La vérité historique ne nécessite pas une loi pour se fonder. C'est même un risque d'affaiblissement. Mais il faut considérer
l'importance de l'offensive négationniste. Ce que veulent les autorités
turques, ce sont des commissions constituées uniquement d'historiens
turs et arméniens. Or l'Arménie a tant besoin de la Turquie que cela ne
peut être
qu'un marché de dupes. Il faudrait des commissions plus larges : cette
question dépasse du reste le cadre historiographique des deux pays.
Reste
que même une loi pleine de bons sentiments amène un encadrement de la
recherche, donc son affaiblissement, alors même que les travaux sur le
génocide arménien demeurent insuffisants. La demande légitime des
Arméniens de lire et de retrouver
leur histoire est paradoxalement menacée. L'histoire du génocide
arménien reste sous-dimensionnée. Il n'y a pas de chaire sur ces
questions, d'étude d'histoire comparée sur les génocides, les
publications sont peu nombreuses, les maisons d'édition fragiles. Des
ouvrages majeurs sur les génocides – incluant le premier des génocides
comme A Problem from Hell. America and the Age of Genocide de la politiste d'Harvard Samantha Power (2002) – ne sont toujours pas accessibles en langue française…

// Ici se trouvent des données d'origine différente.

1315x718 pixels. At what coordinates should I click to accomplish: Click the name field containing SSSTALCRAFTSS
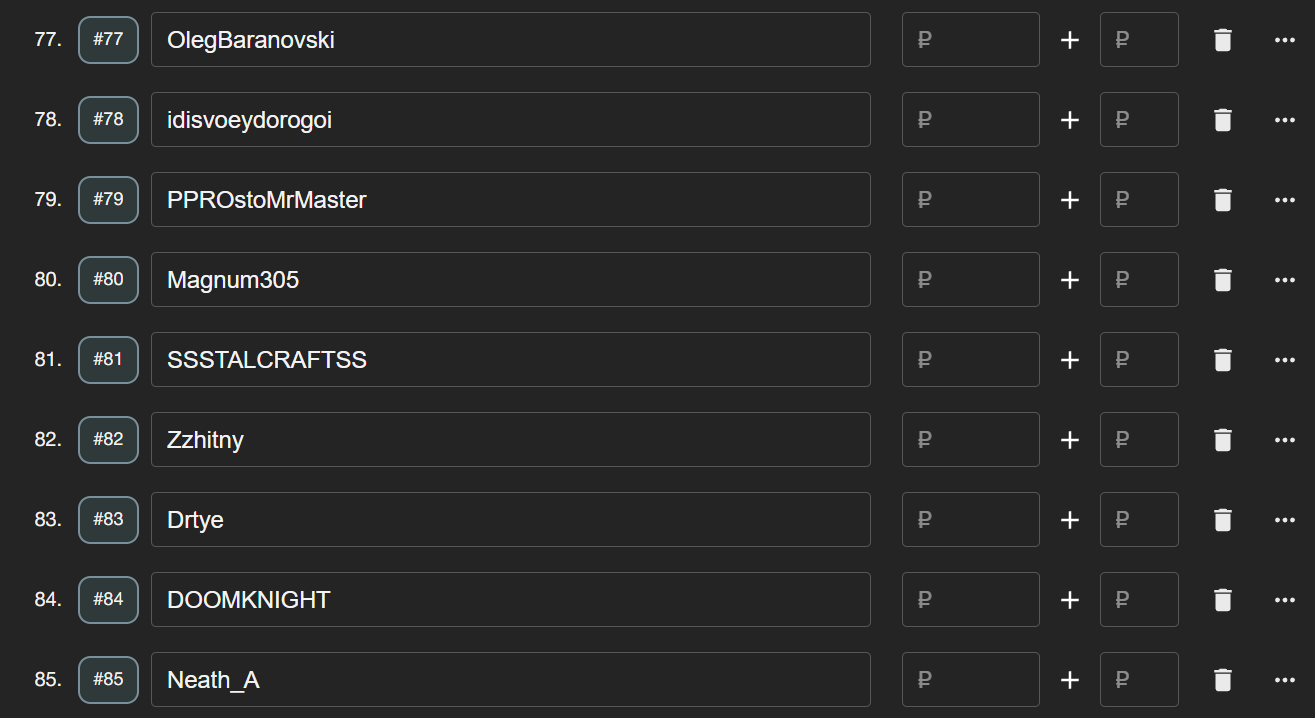point(511,360)
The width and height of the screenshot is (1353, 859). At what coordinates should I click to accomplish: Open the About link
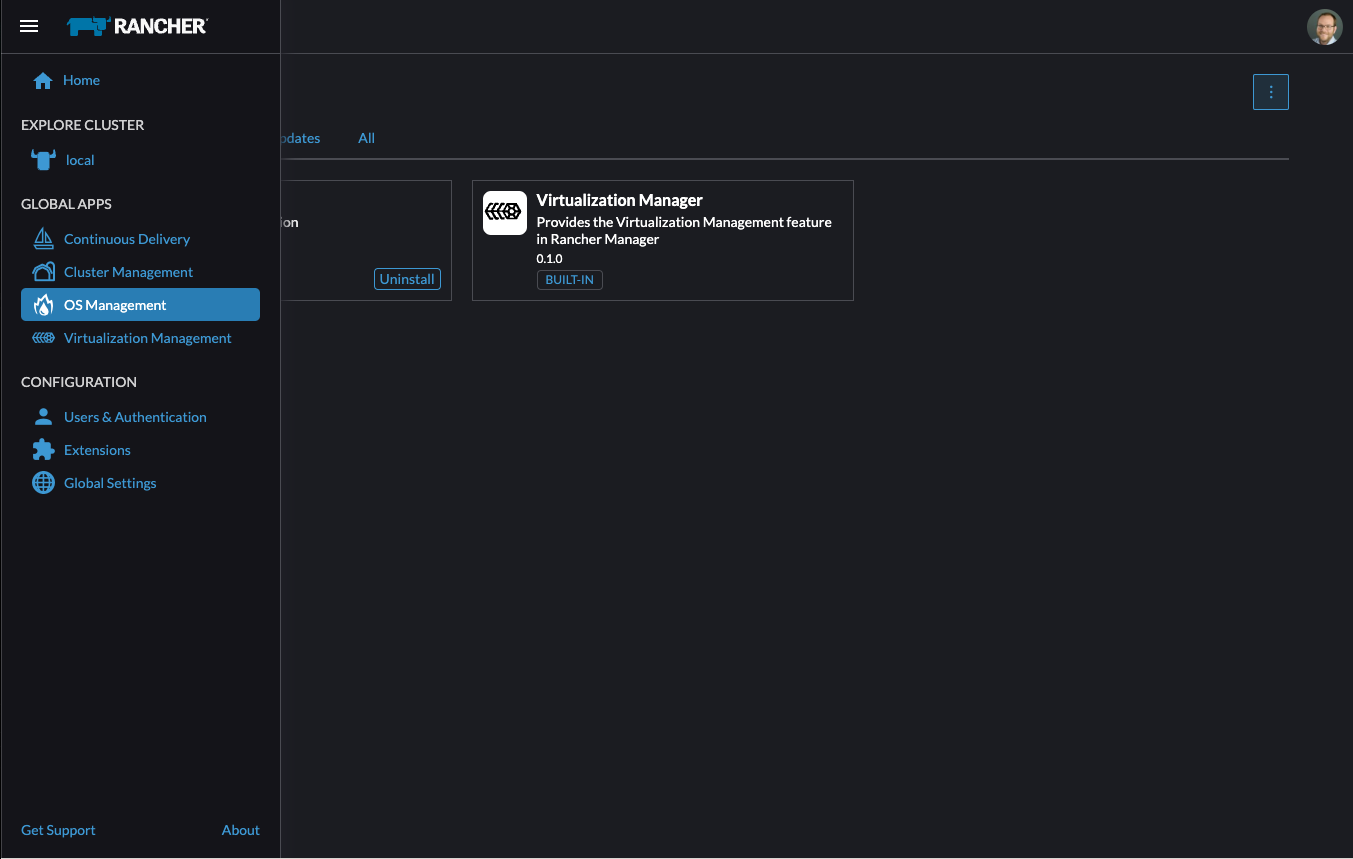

Même si cette loi peut se comprendre,
elle aura des effets dangereux sur la recherche en Turquie et en
France. D'autant que le jusqu'au-boutisme des associations, déjà
puissant à l'époque des affaires Bernard Lewis et Gilles Veinstein,
risque d'amener les chercheurs à se désengager de ce terrain. Il y a un vrai risque pour la recherche indépendante. La loi vise à défendre la vérité historique, mais elle en sape les bases théoriques et morales.
Mais si on ne peut pas faire de lois, comment lutter contre le négationnisme ?
La vraie solution, c'est de développer la recherche. Si un pouvoir politique veut lutter contre le négationnisme, il peut créer des chaires, ouvrir des laboratoires, soutenir des publications… Il peut aussi défendre le travail des chercheurs sur le terrain. Il est ainsi regrettable que la France n'ait pas voulu soulever
la question des intellectuels persécutés en Turquie. Quand le ministre
des affaires étrangères, Alain Juppé, est allé à Ankara, en novembre
dernier, il ne s'est pas inquiété du sort des chercheurs emprisonnés… La
mise au clair du passé, en Turquie, ne se fera que par l'évolution de
la société. Cette évolution est en cours mais elle risque d'être bloquée par cette loi. Et les historiens indépendants en payeront à nouveau le prix fort.